Draco blinked and rocked back on his heels. “How do you know that I was looking at Nihil with my magical eye?” he asked, but he was no good at lying when it was on a subject this important to him.
Or maybe I just know him too well, Harry thought as he answered. “You were staring at him for so long. You couldn’t have avoided noticing what he was doing and what he looked like, even if you weren’t specifically trying to gather information.”
Draco gave him a small smile, and then said, “I need to write down the symbols and show them to someone I’m more certain will understand them.”
“Such as Portillo Lopez,” Harry said, and then smiled blindingly back at Draco when Draco blinked. “Can you suggest a better candidate? Especially since I know that you distrust Raverat.”
“No,” Draco said. “I can’t. Let me create a list, and you create one, and then we can both take them to her.”
Harry glanced around. Ventus had already left, but Hermione and Ron lingered nearby, with Hermione leafing through her book frantically. Harry decided that he might as well do something for her, which Draco didn’t seem inclined to at the moment. “If you find something that you think relates to defeating Nihil, then you’ll come and tell us at once, Hermione, right?” he asked.

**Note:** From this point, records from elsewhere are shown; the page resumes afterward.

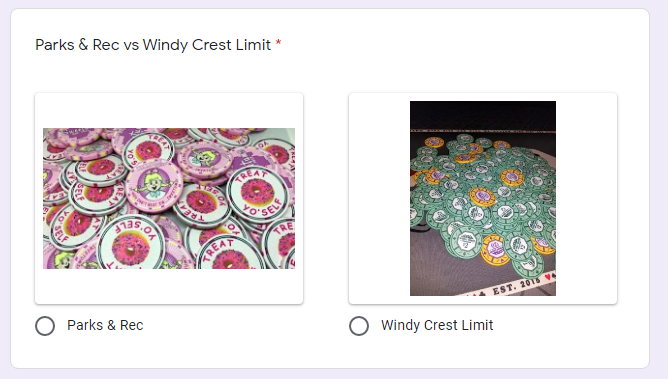Click the blonde pigtail girl chip in image
The height and width of the screenshot is (379, 668).
(154, 186)
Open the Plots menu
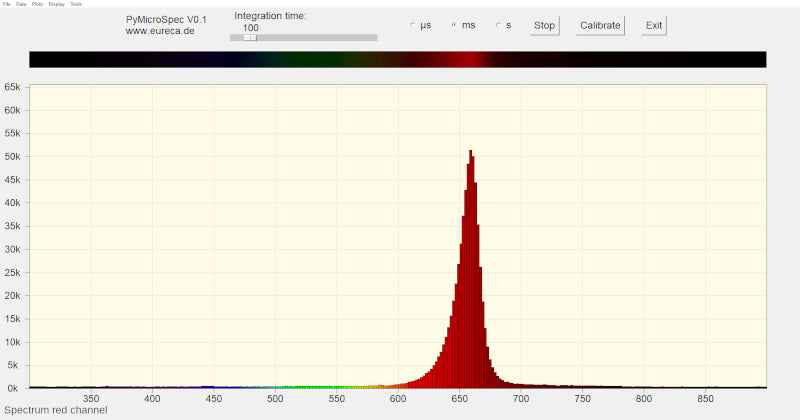800x420 pixels. [37, 4]
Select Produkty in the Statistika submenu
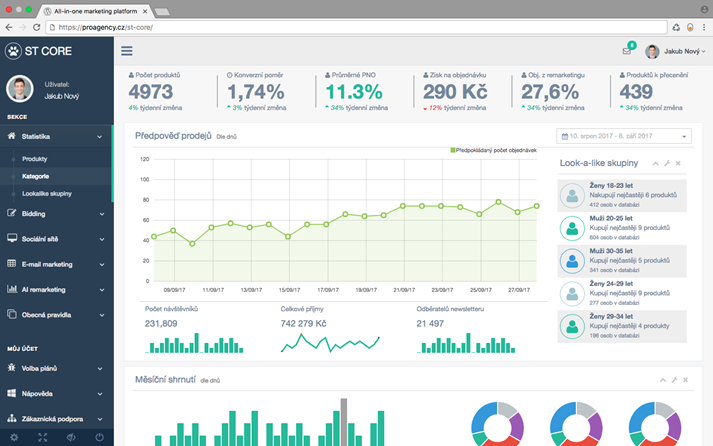The height and width of the screenshot is (446, 713). (35, 159)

“Yes!” Hermione said, and all but ran away, probably going back to their tent to find a table where she could spread the book out and take notes. Ron rolled his eyes at Harry in a gesture that seemed to plead for compassion and then followed her.
Harry turned back to Draco. “Do you think that one of us should find Ventus and make sure that she’s not too torn up over Herricks’s death?” Holder hadn’t reacted much to that news, Harry thought. She’d been far more concerned over the loss of the weapon that she believed that captured reality could become.

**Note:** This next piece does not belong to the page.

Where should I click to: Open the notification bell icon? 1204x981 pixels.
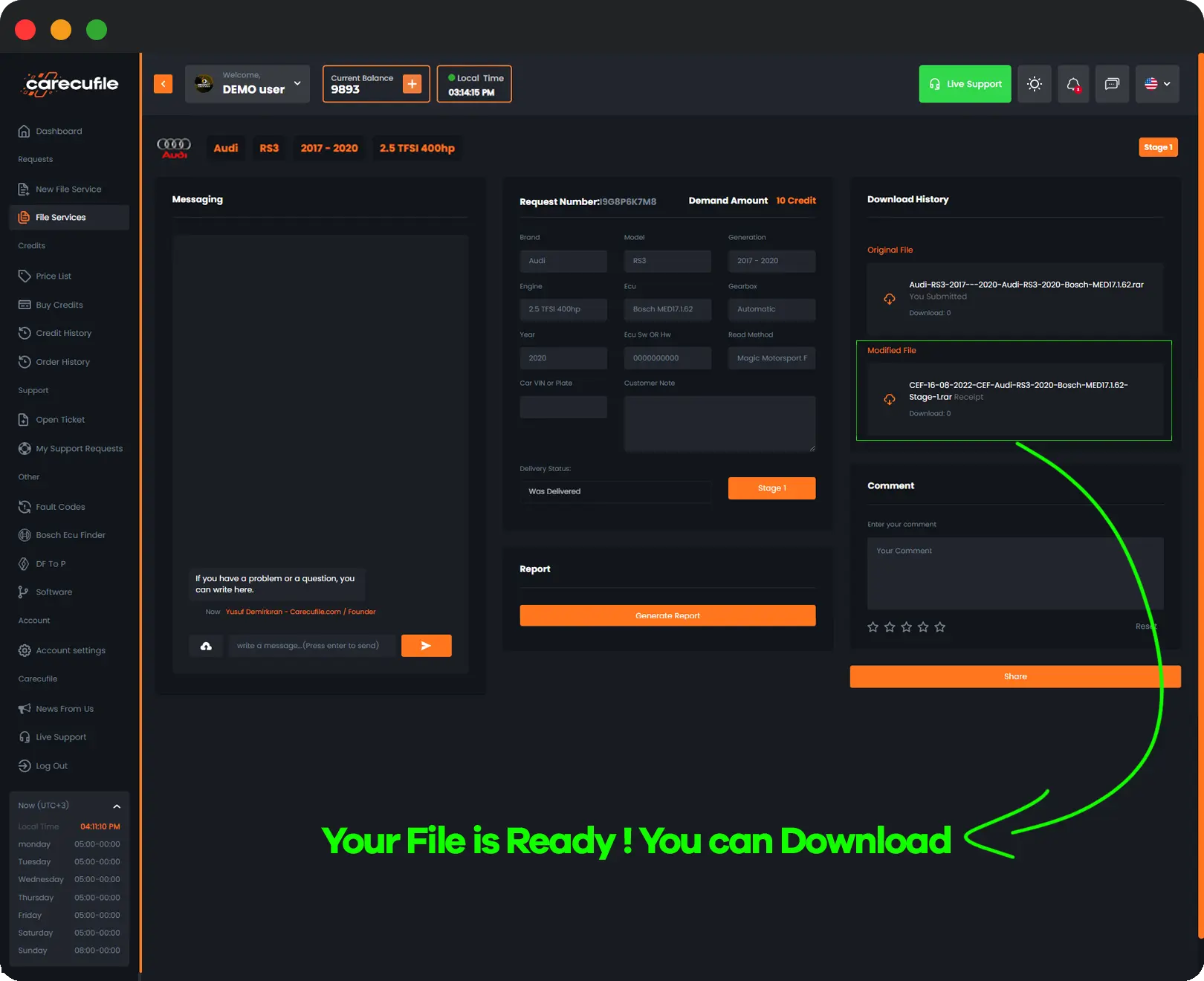[1073, 84]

“She won’t kill herself or do something drastic because of him,” Draco said. “She’s not that kind of person. I think she’ll practice more intensely at her spells, which can only be to the good.” He looked pointedly at Harry. “In the meantime, we should start making our own contribution to the war effort.”
Harry followed him, frowning. He wished that he could mourn more for Herricks, but the simple fact was that he had mostly known the man as Ventus’s partner, an occasionally good Auror, and someone whom Harry had wished would be less of a bully and arrogant claimant to Draco’s position as the head of the comitatus. Harry was sorry he was gone, but more for Ventus’s sake than simply because he had died.
I can salute him, though. And wonder if I would have the courage to do what he had done.
And whether that was what defeated Nihil, more than the snake illusion that I summoned.
*
“I think you are right.”
Portillo Lopez raised her eyes from the simple notes that Harry had put down about his vision of the two serpents struggling, and they shone. Draco bit his lip. She hadn’t looked that way when she examined his notes on the symbols he had seen shifting around Nihil.
Draco himself didn’t know what they meant. Dead roses, blasted deserts, glass masks, thrones of bone like the ones that Granger had seen more than once…he didn’t understand. But he had written them down because he thought they were important, and Portillo Lopez seemed unable to understand how.
“Not an imbalance in the sense that we understand it,” Portillo Lopez was murmuring, her curved hand scooping out strange gestures in the air. “Or at least, not the same kind of imbalance. Not a struggle, but a dance. The way we perceive things not being the only way. The way that Nihil handled them—and the fact that they appeared with him, as the background that he was acting against, rather than in service of him—it is not as bad as we feared. He has not made himself master of death. He operates in that context like any other necromancer.”
She whipped around suddenly, and laughed, a pure, bright, clear sound. Draco exchanged mystified looks with Harry. He didn’t know what that meant any more than Harry did.
”Yes,” Portillo Lopez said. “That is it. That is the way to defeat Nihil.”